Render the portion of the listing beginning with the line containing "Switch to the Configure tab" and ending with the line containing "click(400, 39)" as a Markdown table with columns Row and Line, numbering each row and omitting blank lines.

* _Listed records_
§ §

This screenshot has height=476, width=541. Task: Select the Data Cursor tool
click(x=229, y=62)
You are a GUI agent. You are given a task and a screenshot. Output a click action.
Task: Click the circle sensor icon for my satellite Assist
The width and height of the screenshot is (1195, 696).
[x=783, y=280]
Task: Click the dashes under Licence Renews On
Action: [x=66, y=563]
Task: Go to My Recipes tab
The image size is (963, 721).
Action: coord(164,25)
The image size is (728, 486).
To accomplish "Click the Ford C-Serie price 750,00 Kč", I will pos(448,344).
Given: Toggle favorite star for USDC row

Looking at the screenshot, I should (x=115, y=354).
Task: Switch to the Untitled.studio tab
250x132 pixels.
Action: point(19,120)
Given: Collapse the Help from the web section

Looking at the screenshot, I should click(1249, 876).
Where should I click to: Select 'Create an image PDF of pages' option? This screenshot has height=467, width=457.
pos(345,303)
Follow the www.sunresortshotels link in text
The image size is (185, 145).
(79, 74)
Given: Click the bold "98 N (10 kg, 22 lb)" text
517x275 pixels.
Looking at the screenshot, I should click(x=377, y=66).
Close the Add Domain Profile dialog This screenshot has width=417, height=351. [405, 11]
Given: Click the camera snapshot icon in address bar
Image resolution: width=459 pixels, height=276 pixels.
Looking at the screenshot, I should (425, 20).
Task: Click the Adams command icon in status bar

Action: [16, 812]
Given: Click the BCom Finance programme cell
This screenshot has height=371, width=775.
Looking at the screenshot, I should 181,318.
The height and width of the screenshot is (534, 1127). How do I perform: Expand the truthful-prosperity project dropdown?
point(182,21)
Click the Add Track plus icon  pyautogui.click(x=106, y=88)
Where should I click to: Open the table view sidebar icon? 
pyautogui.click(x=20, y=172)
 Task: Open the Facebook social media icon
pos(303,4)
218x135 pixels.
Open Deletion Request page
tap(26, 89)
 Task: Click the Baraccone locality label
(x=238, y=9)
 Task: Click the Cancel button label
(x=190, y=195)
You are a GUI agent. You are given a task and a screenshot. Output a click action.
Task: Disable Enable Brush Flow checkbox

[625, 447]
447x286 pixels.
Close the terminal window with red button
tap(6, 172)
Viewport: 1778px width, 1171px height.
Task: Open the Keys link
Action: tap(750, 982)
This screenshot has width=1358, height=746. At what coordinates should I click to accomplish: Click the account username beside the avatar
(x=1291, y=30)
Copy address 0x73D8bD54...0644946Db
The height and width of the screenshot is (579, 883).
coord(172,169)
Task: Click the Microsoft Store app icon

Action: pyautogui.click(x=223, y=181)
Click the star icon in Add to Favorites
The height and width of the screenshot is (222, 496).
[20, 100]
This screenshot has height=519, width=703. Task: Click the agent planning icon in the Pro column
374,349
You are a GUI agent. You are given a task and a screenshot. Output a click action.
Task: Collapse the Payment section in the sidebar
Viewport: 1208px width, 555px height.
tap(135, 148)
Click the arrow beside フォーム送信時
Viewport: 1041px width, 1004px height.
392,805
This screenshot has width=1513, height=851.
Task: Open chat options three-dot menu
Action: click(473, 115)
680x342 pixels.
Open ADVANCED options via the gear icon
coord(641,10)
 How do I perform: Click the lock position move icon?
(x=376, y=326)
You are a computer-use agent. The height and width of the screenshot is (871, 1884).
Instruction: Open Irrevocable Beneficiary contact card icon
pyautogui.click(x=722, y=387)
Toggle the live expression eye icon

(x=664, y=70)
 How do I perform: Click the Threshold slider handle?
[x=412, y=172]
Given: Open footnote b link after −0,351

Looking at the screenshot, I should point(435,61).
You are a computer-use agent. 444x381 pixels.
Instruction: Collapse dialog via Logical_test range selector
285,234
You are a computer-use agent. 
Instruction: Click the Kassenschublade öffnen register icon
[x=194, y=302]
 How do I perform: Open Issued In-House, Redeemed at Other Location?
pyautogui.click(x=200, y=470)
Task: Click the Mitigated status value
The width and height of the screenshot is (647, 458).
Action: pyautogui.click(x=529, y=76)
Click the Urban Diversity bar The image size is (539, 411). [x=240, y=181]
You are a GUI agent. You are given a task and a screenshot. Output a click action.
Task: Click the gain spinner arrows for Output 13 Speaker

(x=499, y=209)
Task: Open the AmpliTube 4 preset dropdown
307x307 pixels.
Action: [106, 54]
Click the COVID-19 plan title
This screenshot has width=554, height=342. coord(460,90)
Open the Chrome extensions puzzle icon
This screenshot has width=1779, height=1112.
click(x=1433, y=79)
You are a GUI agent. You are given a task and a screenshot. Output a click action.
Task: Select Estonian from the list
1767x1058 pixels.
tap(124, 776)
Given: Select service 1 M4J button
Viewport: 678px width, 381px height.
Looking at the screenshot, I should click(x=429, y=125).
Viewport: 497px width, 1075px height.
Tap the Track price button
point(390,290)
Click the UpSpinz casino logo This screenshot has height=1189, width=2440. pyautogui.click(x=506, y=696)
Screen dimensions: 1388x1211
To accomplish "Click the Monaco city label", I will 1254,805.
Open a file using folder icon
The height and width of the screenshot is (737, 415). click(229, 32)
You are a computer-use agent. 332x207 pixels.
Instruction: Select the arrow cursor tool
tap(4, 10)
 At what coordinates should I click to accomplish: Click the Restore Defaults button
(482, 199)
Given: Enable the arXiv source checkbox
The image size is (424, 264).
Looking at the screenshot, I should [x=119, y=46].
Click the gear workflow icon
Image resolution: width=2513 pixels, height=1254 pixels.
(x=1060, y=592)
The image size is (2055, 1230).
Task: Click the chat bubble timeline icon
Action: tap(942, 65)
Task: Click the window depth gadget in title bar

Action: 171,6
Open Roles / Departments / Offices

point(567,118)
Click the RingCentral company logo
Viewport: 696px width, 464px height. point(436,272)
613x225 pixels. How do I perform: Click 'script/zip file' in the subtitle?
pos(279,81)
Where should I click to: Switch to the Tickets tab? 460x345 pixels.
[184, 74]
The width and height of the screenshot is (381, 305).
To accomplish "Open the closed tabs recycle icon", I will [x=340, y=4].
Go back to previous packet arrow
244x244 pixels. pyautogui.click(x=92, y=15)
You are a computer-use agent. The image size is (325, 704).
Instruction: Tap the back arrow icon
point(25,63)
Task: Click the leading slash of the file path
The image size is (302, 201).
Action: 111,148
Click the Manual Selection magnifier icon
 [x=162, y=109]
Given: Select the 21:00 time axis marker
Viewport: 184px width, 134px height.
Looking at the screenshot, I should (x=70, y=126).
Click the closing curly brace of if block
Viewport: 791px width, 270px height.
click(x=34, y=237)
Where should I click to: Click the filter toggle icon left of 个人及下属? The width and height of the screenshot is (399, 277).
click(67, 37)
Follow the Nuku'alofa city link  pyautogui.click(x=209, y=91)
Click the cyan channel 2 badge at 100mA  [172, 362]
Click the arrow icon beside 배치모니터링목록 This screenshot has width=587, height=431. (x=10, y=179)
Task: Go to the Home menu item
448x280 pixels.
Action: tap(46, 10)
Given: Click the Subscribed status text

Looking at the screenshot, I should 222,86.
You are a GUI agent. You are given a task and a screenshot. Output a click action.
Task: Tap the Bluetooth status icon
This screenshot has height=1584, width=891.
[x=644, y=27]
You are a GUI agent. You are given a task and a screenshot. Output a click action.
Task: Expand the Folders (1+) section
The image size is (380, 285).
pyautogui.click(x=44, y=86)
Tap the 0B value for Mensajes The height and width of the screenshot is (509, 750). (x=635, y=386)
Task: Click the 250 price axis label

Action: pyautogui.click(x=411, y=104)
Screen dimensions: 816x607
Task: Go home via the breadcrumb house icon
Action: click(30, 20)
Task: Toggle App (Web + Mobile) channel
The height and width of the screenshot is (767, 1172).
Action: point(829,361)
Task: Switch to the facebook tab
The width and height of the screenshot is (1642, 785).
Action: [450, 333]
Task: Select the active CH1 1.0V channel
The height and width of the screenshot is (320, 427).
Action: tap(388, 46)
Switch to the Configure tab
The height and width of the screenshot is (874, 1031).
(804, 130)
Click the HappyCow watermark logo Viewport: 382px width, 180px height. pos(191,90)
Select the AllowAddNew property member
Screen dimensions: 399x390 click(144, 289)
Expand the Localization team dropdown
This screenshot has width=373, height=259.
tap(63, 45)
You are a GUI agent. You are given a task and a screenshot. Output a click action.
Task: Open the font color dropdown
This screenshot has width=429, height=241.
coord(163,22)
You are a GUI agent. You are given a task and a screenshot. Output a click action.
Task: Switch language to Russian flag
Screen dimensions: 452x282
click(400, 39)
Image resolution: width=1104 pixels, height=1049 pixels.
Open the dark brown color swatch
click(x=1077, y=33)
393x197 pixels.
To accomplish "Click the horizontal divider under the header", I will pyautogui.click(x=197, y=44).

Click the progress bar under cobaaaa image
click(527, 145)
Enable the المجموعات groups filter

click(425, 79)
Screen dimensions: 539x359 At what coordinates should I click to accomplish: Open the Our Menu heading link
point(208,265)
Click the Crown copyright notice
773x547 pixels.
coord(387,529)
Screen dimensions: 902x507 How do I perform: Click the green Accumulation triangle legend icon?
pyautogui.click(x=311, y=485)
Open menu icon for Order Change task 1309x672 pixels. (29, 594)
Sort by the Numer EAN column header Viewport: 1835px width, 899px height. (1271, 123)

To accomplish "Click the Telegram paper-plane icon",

§ §

* _The solution_
| Row | Line |
|---|---|
| 1 | Switch to the Configure tab |
| 2 | The height and width of the screenshot is (874, 1031). |
| 3 | (804, 130) |
| 4 | Click the HappyCow watermark logo Viewport: 382px width, 180px height. pos(191,90) |
| 5 | Select the AllowAddNew property member |
| 6 | Screen dimensions: 399x390 click(144, 289) |
| 7 | Expand the Localization team dropdown |
| 8 | This screenshot has width=373, height=259. |
| 9 | tap(63, 45) |
| 10 | You are a GUI agent. You are given a task and a screenshot. Output a click action. |
| 11 | Task: Open the font color dropdown |
| 12 | This screenshot has width=429, height=241. |
| 13 | coord(163,22) |
| 14 | You are a GUI agent. You are given a task and a screenshot. Output a click action. |
| 15 | Task: Switch language to Russian flag |
| 16 | Screen dimensions: 452x282 |
| 17 | click(400, 39) |